### [PASSAGE FOR REVIEW]
-- Opening Marker --

Privacy matters

Published June 14, 2020

RECENT analysis of the government’s Covid-19 mobile application by an independent researcher has confirmed local digital rights experts’ concerns regarding Pakistan’s use of technology to monitor and tackle the spread of the virus. Calling it “the worst Covid-19 app [he] analysed,” French cybersecurity analyst Robert Baptiste pointed out significant flaws in the app — which was developed by the National IT Board — that potentially expose the personal information of several hundred thousand Pakistanis who have downloaded it. NITB CEO Shabahat Ali Shah subsequently issued a somewhat defensive statement claiming that Covid-positive users whose coordinates appear on the app’s map have consented to this feature, having accepted its privacy policy and terms and conditions. Though eventually conceding to order a security audit of the app, this statement betrays the government’s casual attitude towards the safety and privacy of citizens’ personal data. Not only is the app’s privacy policy far too brief and vague, it calls into question how users can be expected to provide informed consent to forfeit an inviolable fundamental right such as that of privacy.

-- Closing Marker --

### [DATA SHOWN]

-- Opening Marker --

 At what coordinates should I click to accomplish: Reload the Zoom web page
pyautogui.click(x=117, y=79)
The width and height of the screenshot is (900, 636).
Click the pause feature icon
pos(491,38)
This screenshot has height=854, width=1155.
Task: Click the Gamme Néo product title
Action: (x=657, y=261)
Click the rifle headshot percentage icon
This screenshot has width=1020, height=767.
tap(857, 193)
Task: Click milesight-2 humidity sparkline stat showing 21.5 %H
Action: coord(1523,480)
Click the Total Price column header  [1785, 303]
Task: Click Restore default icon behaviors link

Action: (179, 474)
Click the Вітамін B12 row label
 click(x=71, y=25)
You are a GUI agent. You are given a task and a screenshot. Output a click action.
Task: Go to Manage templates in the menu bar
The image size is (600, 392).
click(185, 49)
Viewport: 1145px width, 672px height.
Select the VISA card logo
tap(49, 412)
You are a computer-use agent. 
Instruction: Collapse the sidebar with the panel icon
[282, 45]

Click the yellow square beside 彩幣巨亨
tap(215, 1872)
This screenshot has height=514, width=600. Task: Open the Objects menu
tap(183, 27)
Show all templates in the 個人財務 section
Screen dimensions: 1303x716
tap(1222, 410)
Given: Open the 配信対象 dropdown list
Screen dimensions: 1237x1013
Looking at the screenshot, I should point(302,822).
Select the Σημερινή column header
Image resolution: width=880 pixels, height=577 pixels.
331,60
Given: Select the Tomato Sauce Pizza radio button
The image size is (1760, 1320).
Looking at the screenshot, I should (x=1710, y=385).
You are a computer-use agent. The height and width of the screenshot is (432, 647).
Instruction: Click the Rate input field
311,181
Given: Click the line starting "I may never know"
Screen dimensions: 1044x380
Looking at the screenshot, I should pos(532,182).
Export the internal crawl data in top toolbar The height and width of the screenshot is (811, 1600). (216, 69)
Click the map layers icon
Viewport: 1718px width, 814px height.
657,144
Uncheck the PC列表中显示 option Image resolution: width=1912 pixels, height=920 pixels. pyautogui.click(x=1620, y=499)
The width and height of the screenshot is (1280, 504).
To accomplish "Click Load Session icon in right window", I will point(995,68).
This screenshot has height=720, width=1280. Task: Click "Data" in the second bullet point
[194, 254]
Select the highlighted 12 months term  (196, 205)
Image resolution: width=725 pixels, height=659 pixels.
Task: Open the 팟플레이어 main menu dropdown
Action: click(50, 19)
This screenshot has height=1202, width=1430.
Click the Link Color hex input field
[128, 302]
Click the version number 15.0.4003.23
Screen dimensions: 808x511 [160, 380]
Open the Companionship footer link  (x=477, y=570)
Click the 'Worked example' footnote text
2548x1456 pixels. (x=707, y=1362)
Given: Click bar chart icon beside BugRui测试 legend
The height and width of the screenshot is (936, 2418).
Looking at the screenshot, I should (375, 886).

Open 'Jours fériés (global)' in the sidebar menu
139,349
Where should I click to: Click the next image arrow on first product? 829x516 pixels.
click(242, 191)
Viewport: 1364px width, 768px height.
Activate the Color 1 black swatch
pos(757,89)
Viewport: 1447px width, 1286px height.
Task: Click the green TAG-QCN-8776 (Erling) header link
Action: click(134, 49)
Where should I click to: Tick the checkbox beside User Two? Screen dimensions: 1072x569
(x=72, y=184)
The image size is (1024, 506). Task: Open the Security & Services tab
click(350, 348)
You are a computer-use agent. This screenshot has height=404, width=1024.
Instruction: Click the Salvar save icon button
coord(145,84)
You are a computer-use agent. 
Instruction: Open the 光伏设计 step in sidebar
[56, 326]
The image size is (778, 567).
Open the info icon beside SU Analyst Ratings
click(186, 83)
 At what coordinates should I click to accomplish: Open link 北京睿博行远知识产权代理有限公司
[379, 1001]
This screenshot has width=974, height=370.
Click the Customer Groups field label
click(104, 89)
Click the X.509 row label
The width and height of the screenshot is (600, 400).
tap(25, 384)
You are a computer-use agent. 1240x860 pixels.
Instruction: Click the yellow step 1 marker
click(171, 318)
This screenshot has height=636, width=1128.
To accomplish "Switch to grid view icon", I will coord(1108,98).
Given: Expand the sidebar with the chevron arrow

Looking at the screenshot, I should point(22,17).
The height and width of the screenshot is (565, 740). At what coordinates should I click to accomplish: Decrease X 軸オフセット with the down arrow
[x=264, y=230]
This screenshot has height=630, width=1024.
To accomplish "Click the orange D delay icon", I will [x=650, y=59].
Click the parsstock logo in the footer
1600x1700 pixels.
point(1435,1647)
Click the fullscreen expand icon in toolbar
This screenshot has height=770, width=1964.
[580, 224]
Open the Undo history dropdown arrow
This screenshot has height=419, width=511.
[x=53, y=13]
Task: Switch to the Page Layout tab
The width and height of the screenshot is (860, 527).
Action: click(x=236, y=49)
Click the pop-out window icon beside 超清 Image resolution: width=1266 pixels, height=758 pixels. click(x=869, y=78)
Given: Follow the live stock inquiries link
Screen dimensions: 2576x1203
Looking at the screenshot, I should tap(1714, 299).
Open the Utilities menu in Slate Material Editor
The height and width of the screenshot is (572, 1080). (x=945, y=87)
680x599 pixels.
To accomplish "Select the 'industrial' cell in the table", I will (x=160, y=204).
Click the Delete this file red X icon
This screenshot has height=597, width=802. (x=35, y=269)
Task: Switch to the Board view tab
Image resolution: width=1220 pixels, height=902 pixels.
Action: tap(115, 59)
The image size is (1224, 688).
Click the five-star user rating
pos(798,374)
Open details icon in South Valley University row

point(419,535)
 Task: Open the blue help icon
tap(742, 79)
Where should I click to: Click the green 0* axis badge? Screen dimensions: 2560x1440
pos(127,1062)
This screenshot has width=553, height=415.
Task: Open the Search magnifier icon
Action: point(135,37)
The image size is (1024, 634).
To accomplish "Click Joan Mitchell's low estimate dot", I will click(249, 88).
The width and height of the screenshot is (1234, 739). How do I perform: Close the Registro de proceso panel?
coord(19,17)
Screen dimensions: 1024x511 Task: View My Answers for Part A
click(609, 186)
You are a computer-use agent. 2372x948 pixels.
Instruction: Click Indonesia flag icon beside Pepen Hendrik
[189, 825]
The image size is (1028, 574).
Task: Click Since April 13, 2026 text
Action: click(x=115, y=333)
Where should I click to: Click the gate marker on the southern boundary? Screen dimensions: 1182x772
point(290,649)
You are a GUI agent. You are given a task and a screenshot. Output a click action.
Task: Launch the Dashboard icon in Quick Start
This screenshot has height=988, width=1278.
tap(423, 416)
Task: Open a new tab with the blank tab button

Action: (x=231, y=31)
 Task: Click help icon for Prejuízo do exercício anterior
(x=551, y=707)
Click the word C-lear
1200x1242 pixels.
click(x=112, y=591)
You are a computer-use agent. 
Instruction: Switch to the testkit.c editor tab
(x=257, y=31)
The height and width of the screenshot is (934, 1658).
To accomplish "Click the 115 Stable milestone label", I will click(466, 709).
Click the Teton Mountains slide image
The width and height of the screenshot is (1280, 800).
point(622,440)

-- Closing Marker --

### [WORK INSTRUCTIONS]
[a] According to the privacy editorial, which body developed the government's Covid-19 app?
[b] Continue the privacy editorial about Pakistan's Covid-19 app from where it stops.
The lines are separate material with no connection to the editorial.

### [RESPONSES BY ITEM NUMBER]
[a] The National IT Board.

[b]
Besides, this is not the first such alarming development since the global pandemic afforded the government a licence to expand the scope of surveillance technologies to the general population and enhance data collection. In April, Prime Minister Imran Khan revealed that the ISI’s track and trace technology, developed for anti-terrorism operations, was now being used to track Covid-19 patients. In addition to reports of widespread phone monitoring and geo-fencing, there is also the issue of how personal data is being collected, stored and transmitted. Since the very first cases of Covid-19 were confirmed in the country, patients’ names and details have been repeated leaked to the public. And since the formation of the Tiger Force, spreadsheets containing volunteers’ personal information have been circulating unfettered online. Granted, technology has a significant role to play in Pakistan’s battle against Covid-19. However, it can only be a supplement, not a substitute for good governance — a significant part of which is ensuring the personal security and rights of constituents. The government must ensure that the use of technologies to monitor citizens is subjected to rigorous public scrutiny, and operationalised only within the context of explicit parameters, including sunset provisions. The lack of transparency around Pakistan’s use of surveillance technology and data collection is unsettling, to say the least, and risks exposing the country and its citizens to immense harm.